### WHAT TO PRODUCE:
Answer these questions from the text below on the Amazon fish database:
(a) How many fish species are estimated for the Amazon basin?
(b) Which catchment delineation covers the basin-level data?
(c) What serves as the nomenclature authority when data is imported?

### PASSAGE SHOWN:
Last modified: 2016-09-29


The Amazon basin is one of the regions on earth with the highest freshwater biodiversity. Although fish species are generally well studied, with an estimated 2400 species for the basin, the knowledge on the spatial distribution of these organisms is still greatly deficient and large taxonomic and sampling gaps prevent a comprehensive analysis and modeling. The AMAZONFISH project (http://amazon-fish.com) aims to build the largest freshwater fish biodiversity database for the entire Amazon basin, to fill these gaps in order to improve our understanding of this unique ecosystem.

To do so, we will mobilize and integrate existing data from different sources including museum and university collections, and on-line databases together with newly generated data from sampling campaigns and data extracted from the literature. The structure of the database is constructed to facilitate data export in the Darwin Core standard and to cover both point and basin level data (the latter using the HydroBASINS catchment delineation). Major sources of data include GBIF (the Gloabl Biodiversity Information Facility), FishNet, SpeciesLink and IABIN (the Inter-American Biodiversity Information Network). One of the project's challenges is to identify the original data sources from these data publishers, identify overlaps and avoid duplication. Integrated data is checked for systematic reliability and consistency, using the FishBase Consortium database and the California Academy of Science’s Catalog of Fishes as the nomenclature authority upon import, and will be subjected to further quality control as outlined in the project’s Data Management Plan. In order to ensure the public availability of the data, and to foster its reuse in comprehensive analyses and modelling work, we will both encourage the publication of original raw data, and work out a solution for releasing the curated occurrence data at either (sub)basin level and/or point locality level.

### DATA:
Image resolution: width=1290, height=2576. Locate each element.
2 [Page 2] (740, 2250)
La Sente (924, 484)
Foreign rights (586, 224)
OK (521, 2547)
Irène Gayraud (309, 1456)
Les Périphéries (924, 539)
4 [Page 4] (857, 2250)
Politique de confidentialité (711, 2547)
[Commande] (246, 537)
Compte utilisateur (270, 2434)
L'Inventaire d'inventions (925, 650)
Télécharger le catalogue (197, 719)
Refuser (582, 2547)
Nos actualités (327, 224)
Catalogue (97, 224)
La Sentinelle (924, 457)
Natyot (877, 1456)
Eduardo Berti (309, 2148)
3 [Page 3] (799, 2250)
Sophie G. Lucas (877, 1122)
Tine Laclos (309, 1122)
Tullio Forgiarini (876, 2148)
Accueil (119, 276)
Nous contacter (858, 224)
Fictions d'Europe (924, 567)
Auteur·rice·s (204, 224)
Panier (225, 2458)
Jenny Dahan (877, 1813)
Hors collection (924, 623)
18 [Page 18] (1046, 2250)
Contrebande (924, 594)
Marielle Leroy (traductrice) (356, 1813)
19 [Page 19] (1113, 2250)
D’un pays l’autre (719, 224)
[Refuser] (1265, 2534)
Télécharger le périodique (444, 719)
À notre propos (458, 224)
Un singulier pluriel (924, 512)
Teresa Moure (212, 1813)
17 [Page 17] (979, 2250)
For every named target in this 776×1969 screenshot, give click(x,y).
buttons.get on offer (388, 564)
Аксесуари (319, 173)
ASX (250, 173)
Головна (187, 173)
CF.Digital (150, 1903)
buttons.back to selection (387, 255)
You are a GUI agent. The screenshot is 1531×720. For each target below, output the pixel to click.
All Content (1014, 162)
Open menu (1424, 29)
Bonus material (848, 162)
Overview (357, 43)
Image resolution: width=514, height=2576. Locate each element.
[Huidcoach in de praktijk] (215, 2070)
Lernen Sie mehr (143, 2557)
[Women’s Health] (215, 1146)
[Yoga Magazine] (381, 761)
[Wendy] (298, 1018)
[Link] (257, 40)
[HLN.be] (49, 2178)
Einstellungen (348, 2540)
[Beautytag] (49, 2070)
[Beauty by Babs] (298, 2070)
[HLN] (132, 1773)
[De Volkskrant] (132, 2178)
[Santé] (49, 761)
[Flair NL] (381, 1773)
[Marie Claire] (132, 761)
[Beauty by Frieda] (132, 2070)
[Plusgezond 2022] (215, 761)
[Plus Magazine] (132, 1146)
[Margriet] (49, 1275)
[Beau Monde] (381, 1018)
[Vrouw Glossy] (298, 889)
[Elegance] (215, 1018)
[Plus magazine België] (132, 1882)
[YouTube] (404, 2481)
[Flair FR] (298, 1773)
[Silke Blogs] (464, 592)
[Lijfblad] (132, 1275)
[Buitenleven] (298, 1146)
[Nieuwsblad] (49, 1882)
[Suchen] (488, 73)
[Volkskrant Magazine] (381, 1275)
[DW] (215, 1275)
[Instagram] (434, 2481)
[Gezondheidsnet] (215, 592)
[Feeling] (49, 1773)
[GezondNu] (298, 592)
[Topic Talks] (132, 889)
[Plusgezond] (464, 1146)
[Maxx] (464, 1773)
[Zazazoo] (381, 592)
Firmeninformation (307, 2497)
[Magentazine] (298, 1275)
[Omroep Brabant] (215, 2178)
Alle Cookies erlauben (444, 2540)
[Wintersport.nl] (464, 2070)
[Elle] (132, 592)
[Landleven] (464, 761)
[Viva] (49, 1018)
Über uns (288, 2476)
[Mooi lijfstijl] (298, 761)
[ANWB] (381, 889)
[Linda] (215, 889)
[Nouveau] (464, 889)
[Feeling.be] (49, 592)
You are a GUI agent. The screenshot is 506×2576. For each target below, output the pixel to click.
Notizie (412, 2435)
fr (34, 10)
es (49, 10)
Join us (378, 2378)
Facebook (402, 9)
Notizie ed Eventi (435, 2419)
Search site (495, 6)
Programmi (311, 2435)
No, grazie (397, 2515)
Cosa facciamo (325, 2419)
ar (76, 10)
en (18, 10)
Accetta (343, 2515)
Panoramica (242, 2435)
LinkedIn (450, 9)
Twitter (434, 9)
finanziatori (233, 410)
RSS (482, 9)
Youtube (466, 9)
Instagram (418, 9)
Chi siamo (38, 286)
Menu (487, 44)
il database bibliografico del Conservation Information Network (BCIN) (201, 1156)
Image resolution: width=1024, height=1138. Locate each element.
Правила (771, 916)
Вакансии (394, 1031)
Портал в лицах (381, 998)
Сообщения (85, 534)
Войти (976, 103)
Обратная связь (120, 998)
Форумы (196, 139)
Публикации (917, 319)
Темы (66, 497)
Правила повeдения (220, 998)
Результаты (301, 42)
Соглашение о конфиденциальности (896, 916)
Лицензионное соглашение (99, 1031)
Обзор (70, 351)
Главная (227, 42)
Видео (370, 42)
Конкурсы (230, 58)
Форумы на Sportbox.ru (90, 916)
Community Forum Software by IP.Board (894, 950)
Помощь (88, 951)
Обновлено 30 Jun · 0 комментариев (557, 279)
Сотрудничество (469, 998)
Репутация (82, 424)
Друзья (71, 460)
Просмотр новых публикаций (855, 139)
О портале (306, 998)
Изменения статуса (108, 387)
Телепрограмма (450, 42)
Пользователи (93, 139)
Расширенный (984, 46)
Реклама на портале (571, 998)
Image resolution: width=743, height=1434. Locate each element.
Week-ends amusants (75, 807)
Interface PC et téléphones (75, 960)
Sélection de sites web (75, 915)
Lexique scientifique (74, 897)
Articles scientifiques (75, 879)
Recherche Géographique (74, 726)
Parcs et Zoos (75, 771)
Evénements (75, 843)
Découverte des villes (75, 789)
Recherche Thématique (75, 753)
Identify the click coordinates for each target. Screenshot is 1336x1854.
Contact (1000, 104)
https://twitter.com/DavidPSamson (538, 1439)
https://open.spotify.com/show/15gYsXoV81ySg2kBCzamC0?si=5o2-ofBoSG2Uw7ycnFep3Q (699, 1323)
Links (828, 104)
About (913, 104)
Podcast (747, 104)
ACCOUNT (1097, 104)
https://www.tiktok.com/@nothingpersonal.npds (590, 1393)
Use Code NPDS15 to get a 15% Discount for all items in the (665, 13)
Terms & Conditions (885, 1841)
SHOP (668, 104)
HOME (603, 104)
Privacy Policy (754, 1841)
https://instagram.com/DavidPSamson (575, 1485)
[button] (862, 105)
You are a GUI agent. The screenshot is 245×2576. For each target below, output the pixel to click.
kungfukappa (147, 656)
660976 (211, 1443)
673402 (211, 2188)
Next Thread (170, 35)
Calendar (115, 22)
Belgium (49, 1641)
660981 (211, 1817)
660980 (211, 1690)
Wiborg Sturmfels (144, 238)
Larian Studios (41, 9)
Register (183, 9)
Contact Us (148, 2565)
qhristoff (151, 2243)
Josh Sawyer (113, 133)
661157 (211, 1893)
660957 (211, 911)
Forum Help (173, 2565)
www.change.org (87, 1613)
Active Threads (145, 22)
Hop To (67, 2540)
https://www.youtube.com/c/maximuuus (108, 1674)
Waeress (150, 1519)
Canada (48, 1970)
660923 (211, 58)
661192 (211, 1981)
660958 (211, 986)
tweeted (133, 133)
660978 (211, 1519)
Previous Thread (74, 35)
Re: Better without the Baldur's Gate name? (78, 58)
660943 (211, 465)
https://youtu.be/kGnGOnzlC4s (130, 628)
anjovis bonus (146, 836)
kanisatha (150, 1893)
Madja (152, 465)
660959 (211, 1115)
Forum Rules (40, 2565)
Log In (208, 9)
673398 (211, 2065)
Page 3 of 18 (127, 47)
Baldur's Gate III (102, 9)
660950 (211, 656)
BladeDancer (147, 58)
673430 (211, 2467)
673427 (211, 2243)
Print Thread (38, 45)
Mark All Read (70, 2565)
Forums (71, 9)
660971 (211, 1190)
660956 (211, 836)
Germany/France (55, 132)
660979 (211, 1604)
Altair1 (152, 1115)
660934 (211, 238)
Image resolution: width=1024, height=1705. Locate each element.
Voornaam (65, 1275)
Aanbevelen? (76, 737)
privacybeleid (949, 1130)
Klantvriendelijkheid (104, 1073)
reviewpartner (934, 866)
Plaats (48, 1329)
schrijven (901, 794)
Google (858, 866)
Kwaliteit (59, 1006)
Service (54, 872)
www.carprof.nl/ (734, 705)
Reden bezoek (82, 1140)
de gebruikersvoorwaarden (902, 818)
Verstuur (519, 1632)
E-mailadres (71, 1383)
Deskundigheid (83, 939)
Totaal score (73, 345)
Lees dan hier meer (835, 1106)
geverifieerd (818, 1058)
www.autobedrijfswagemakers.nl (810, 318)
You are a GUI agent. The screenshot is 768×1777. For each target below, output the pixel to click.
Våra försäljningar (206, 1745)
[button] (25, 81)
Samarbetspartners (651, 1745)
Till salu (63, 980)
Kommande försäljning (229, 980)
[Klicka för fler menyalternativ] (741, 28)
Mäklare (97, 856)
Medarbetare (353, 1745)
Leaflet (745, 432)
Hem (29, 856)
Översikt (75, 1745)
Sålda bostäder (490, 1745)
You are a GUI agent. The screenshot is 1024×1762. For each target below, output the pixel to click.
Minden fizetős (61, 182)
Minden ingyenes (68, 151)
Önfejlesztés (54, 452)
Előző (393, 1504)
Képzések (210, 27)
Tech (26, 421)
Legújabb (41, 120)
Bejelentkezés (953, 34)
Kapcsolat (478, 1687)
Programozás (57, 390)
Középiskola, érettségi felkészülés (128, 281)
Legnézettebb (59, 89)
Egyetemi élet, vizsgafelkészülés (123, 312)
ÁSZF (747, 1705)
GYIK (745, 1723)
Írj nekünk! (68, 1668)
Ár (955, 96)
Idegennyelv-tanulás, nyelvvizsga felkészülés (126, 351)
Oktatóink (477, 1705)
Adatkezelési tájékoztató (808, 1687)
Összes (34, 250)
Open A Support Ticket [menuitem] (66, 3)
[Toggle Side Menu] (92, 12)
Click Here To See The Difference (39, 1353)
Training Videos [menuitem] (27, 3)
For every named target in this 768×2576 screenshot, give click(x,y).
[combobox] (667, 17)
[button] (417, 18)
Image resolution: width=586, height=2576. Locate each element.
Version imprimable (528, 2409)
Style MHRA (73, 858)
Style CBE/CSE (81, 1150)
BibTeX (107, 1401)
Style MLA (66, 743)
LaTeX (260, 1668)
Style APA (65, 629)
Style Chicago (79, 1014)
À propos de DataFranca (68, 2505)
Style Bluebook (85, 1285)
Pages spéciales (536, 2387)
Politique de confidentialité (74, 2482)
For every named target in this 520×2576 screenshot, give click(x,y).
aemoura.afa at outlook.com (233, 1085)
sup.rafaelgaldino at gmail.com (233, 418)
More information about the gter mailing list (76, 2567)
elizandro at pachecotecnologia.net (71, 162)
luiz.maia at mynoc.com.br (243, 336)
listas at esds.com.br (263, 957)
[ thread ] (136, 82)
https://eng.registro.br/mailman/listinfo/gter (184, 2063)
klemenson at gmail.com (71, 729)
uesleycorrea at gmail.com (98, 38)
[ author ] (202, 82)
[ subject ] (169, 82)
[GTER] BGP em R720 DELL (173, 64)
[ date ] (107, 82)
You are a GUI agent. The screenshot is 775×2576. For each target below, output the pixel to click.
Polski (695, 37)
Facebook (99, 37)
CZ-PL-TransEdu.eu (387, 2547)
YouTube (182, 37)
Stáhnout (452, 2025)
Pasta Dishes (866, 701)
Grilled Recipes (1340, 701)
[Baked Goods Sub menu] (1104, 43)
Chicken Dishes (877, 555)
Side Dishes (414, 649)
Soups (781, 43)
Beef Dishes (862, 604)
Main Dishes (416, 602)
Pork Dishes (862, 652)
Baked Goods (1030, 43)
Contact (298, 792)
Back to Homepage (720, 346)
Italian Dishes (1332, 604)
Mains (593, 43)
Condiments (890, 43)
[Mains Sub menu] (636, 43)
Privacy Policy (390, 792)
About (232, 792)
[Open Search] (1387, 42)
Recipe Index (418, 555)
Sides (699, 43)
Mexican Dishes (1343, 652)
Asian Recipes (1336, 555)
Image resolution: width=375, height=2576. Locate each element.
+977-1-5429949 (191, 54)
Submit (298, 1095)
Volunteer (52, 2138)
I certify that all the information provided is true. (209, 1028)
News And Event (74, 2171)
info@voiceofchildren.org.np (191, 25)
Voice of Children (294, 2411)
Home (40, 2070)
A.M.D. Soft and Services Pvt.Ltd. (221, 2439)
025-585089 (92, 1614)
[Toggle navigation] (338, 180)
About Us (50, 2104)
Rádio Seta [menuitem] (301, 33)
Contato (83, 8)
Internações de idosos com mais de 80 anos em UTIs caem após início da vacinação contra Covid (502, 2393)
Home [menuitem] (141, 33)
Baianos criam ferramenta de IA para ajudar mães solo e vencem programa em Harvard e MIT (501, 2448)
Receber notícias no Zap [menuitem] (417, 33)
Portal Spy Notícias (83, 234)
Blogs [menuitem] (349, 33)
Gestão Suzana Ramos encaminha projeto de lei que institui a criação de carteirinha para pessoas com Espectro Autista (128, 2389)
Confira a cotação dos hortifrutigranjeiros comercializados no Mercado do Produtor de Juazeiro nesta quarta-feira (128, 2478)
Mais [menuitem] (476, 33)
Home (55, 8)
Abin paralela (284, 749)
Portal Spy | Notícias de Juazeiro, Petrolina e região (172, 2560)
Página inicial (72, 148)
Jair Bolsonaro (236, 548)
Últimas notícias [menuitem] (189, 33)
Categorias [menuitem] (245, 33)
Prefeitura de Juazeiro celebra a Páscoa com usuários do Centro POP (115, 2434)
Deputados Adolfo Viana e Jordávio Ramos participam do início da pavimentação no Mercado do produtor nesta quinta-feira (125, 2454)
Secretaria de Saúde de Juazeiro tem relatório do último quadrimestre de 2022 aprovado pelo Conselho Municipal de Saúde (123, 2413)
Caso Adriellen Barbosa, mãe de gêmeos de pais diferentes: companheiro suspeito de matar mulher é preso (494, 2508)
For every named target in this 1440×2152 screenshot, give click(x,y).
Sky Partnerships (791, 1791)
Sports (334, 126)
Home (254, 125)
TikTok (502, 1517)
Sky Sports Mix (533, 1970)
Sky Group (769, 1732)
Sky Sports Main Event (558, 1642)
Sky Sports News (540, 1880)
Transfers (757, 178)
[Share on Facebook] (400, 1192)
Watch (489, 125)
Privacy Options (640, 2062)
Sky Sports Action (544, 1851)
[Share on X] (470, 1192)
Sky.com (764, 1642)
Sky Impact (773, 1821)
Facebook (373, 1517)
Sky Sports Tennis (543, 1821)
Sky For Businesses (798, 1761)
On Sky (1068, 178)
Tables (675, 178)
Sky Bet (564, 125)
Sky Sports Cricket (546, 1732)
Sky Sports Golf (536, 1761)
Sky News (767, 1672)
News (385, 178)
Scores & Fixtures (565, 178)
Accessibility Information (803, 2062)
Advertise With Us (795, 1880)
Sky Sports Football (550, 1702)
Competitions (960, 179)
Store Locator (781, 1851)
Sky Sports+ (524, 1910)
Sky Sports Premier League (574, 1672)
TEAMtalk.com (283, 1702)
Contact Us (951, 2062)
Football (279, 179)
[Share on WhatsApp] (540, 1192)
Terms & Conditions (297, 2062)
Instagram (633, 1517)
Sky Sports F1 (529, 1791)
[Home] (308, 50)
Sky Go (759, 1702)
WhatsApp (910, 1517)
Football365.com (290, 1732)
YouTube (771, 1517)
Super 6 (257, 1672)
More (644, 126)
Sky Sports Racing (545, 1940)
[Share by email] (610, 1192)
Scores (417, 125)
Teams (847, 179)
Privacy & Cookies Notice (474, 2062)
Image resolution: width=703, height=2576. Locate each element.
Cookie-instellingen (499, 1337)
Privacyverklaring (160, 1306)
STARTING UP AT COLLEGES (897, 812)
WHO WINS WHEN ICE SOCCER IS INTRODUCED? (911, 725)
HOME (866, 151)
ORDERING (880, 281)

### WRITTEN RESPONSE:
(a) An estimated 2400 species.
(b) The HydroBASINS catchment delineation.
(c) The FishBase Consortium database and the California Academy of Science's Catalog of Fishes.